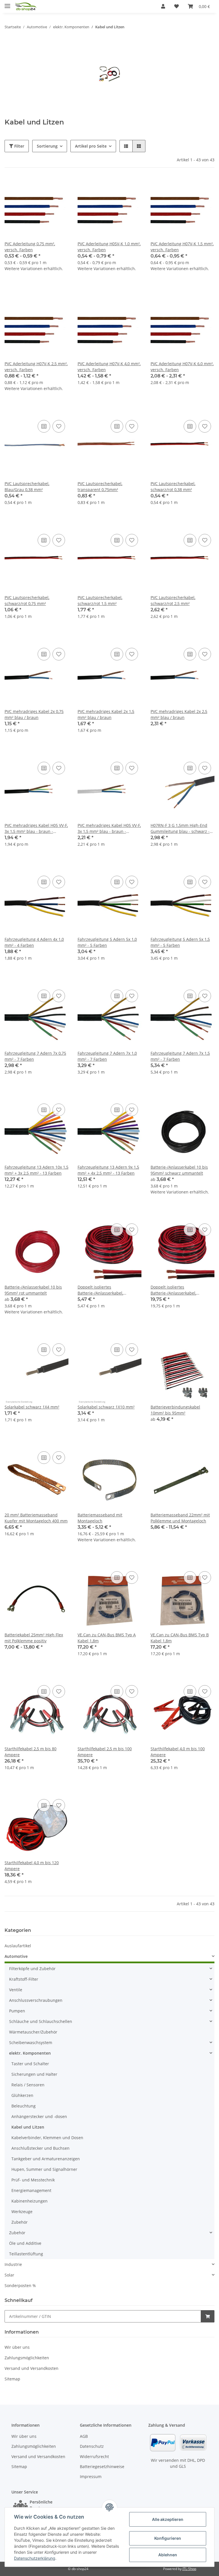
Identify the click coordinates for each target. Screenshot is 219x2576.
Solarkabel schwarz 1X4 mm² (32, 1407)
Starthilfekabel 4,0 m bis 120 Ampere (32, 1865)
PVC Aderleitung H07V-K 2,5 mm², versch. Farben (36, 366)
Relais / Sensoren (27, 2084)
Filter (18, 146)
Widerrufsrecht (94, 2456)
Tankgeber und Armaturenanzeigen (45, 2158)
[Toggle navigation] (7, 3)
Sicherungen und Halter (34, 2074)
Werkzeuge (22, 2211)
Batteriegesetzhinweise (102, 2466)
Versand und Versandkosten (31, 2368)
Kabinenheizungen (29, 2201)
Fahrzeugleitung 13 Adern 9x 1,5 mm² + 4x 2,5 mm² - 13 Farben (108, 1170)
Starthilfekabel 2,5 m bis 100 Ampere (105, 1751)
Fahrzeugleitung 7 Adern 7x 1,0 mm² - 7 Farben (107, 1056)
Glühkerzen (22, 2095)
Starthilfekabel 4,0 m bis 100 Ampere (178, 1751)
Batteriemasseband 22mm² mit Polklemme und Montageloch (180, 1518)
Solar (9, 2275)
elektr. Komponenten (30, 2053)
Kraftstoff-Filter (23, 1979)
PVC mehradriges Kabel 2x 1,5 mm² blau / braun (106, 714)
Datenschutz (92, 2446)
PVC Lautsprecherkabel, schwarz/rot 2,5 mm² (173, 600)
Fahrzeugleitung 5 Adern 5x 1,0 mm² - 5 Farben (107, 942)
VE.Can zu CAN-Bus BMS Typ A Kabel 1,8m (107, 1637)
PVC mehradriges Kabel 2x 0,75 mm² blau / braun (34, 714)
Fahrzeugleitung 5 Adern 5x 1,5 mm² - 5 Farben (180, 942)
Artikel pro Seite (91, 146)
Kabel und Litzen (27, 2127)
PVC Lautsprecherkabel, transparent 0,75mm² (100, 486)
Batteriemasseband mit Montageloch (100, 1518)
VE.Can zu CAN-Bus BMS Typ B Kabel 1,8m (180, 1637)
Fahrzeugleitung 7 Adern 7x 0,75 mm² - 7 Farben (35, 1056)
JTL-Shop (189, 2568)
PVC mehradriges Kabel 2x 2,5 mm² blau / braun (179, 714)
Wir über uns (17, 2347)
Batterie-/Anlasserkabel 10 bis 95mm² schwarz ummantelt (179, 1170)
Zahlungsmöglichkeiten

::::::::

Return only the part of the records above that opens with the line containing "VE.Can zu CAN-Bus BMS Typ A" and closes with the line containing "Batteriemasseband mit Montageloch (100, 1518)", ends included.

VE.Can zu CAN-Bus BMS Typ A Kabel 1,8m (107, 1637)
PVC mehradriges Kabel 2x 0,75 mm² blau / braun (34, 714)
Fahrzeugleitung 5 Adern 5x 1,5 mm² - 5 Farben (180, 942)
Artikel pro Seite (91, 146)
Kabel und Litzen (27, 2127)
PVC Lautsprecherkabel, transparent 0,75mm² (100, 486)
Batteriemasseband mit Montageloch (100, 1518)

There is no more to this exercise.